Aberdeen scientist in major materials research breakthrough

Scientists working on the development of a new material that could one day be used in the construction of anything from spacecraft to prosthetic limbs have made a major breakthrough in their research.

In a letter published in the journal Nature, scientists including Professor Robert McMeeking from the University of Aberdeen have proved that the new ‘metamaterial’ – a lightweight, solid foam known as Isomax™ – is the world’s first to achieve the performance first proved by theory over 40 years ago.

Metamaterials are engineered to have properties not found in nature, and put together using multiple elements fashioned from materials such as metals or plastics.

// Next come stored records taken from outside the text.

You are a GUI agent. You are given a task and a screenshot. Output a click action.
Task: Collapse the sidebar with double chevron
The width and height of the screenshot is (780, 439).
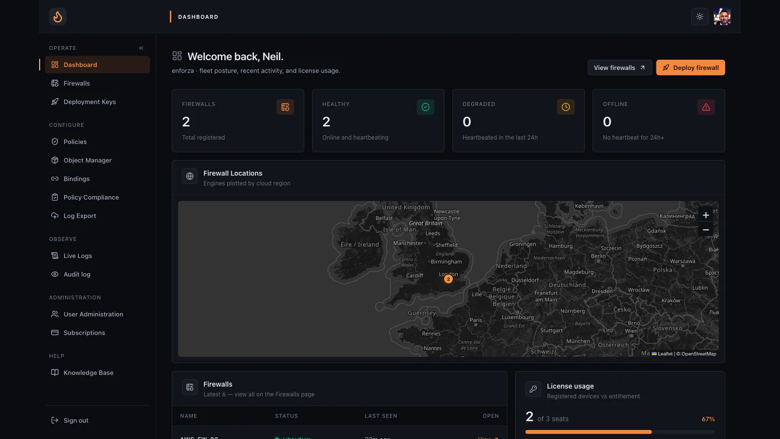(141, 48)
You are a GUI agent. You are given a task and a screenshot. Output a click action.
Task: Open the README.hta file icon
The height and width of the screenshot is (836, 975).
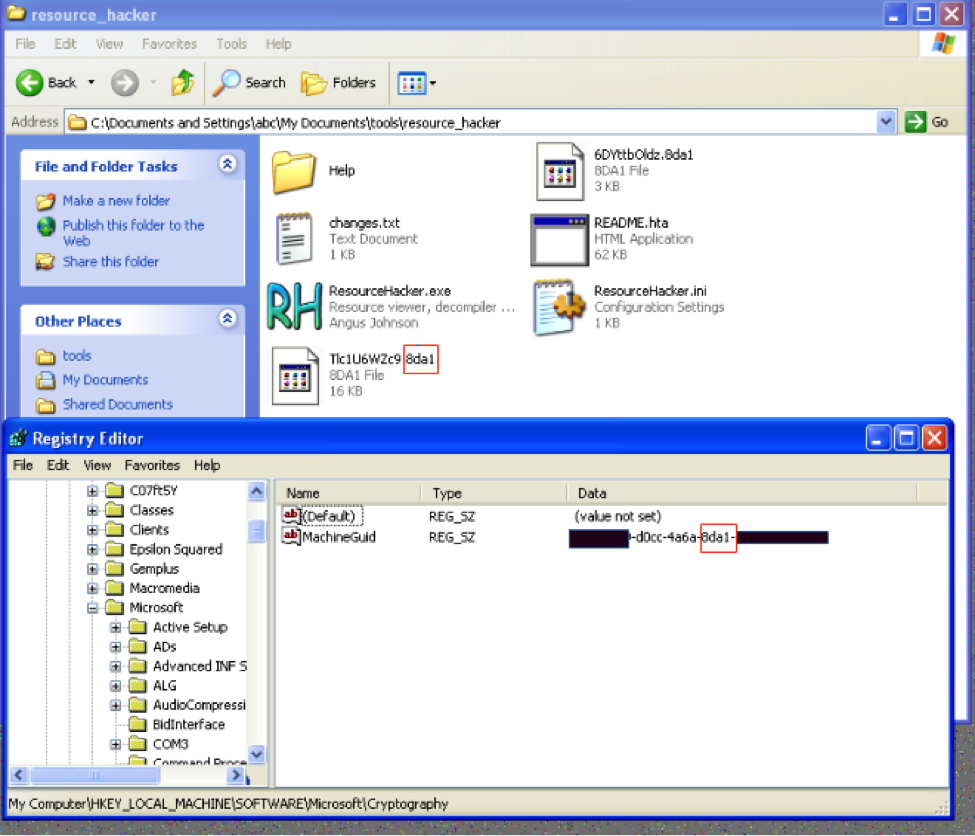pos(559,239)

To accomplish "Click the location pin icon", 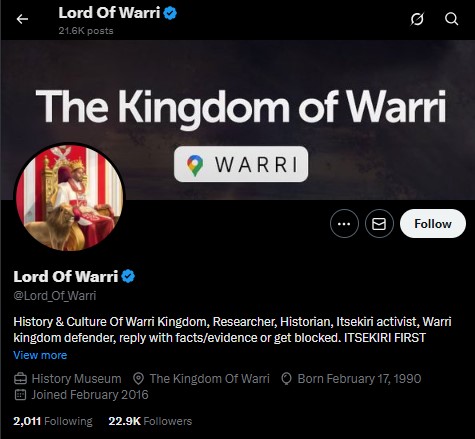I will pos(138,379).
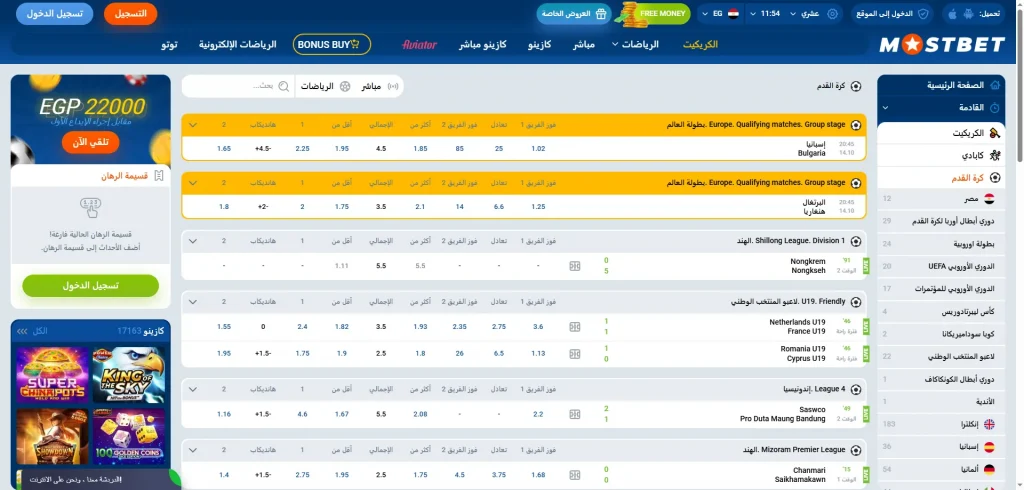Collapse the Shillong League Division 1 section
The image size is (1024, 490).
(x=193, y=241)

The majority of the research on Isomax has taken place at the University of California Santa Barbara (UCSB), where Professor McMeeking - who specialises in materials and mechanical engineering - is based for much of the year.

Working alongside materials scientists Jonathan Berger from UCSB and Haydn N.G. Wadley from the University of Virginia, Professor McMeeking provided the calculations that helped prove the potentially revolutionary qualities of Isomax in material design.

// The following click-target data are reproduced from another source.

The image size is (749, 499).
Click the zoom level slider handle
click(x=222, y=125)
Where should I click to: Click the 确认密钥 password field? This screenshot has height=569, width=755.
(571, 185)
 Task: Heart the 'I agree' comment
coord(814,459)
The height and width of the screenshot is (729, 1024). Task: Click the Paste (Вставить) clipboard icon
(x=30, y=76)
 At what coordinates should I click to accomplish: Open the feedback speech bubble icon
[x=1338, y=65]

Explaining the significance of the breakthrough, he said: “In short, we have made it possible to produce a lightweight material with the highest stiffness possible by making a cellular system. 

“There are lots of applications in engineering where one wants to fill space with a low density, lightweight material that is also stiff, for example, load bearing components in aircraft, drones and spacecraft. 

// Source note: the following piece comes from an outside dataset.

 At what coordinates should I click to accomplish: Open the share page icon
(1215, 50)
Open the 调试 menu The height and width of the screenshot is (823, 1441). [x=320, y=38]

“Our design provides us with a material that has the highest possible stiffness for the lowest possible weight, and for less cost than rival materials which gives it a better chance of widespread use.”

Professor McMeeking said that the development of the material has been well timed - as resources become more limited and concern for energy efficiency grows, Isomax would require fewer resources to produce and less fuel to transport.

And from a personal perspective, he said that the eventual production could one day rank as the highlight of his career.

“One of the most satisfying things about this breakthrough is that the theorem telling us the stiffness of the optimal design is was proved in the 60s, but up to now no-one has produced a design that achieves this,” he said.

“We have found that optimal design and we also know that it cannot be bettered.”